### What is required
What is needed is a word-for-word copy of every record below, minus the pictures.

### Task material
-- Opening Marker --

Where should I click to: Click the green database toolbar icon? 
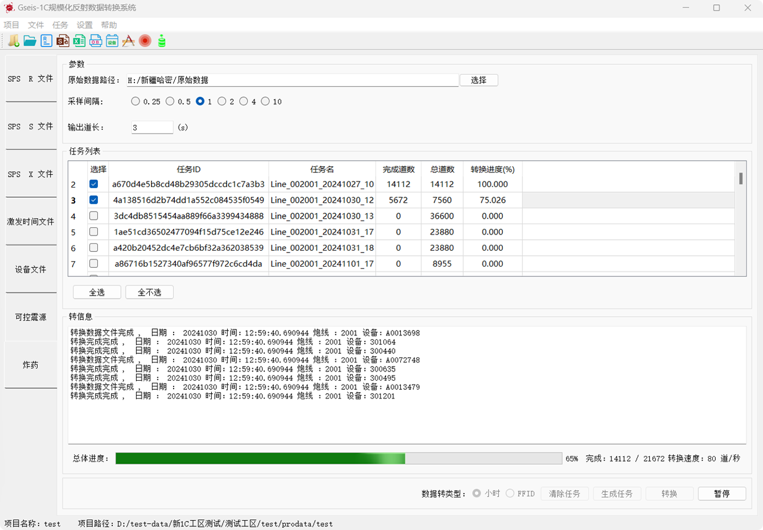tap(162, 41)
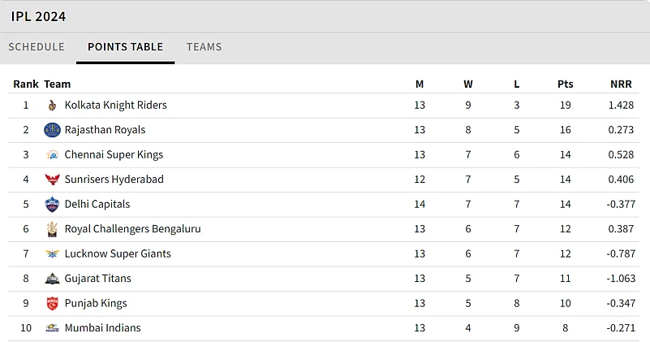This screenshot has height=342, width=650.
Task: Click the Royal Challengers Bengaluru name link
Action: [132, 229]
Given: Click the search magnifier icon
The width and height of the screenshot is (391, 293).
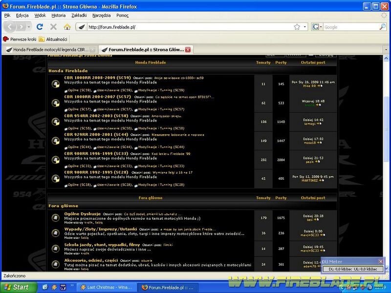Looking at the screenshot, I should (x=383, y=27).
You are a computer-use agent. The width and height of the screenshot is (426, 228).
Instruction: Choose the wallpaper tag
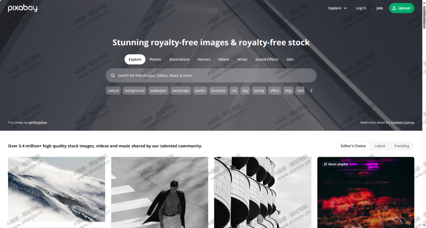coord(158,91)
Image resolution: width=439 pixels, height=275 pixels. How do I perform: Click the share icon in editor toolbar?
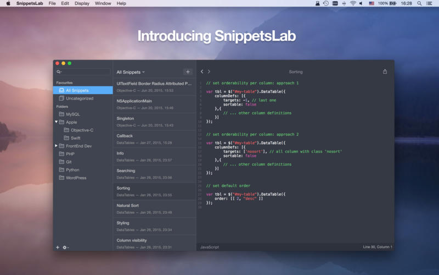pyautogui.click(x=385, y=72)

-- Closing Marker --

### Answer area
Where should I click to: Click the green database toolbar icon? 
tap(162, 41)
This screenshot has height=342, width=650.
Task: Click the Royal Challengers Bengaluru name link
Action: [132, 229]
Given: Click the search magnifier icon
The width and height of the screenshot is (391, 293).
Looking at the screenshot, I should (x=383, y=27).
You are a computer-use agent. The width and height of the screenshot is (426, 228).
Instruction: Choose the wallpaper tag
coord(158,91)
Image resolution: width=439 pixels, height=275 pixels. How do I perform: Click the share icon in editor toolbar?
pyautogui.click(x=385, y=72)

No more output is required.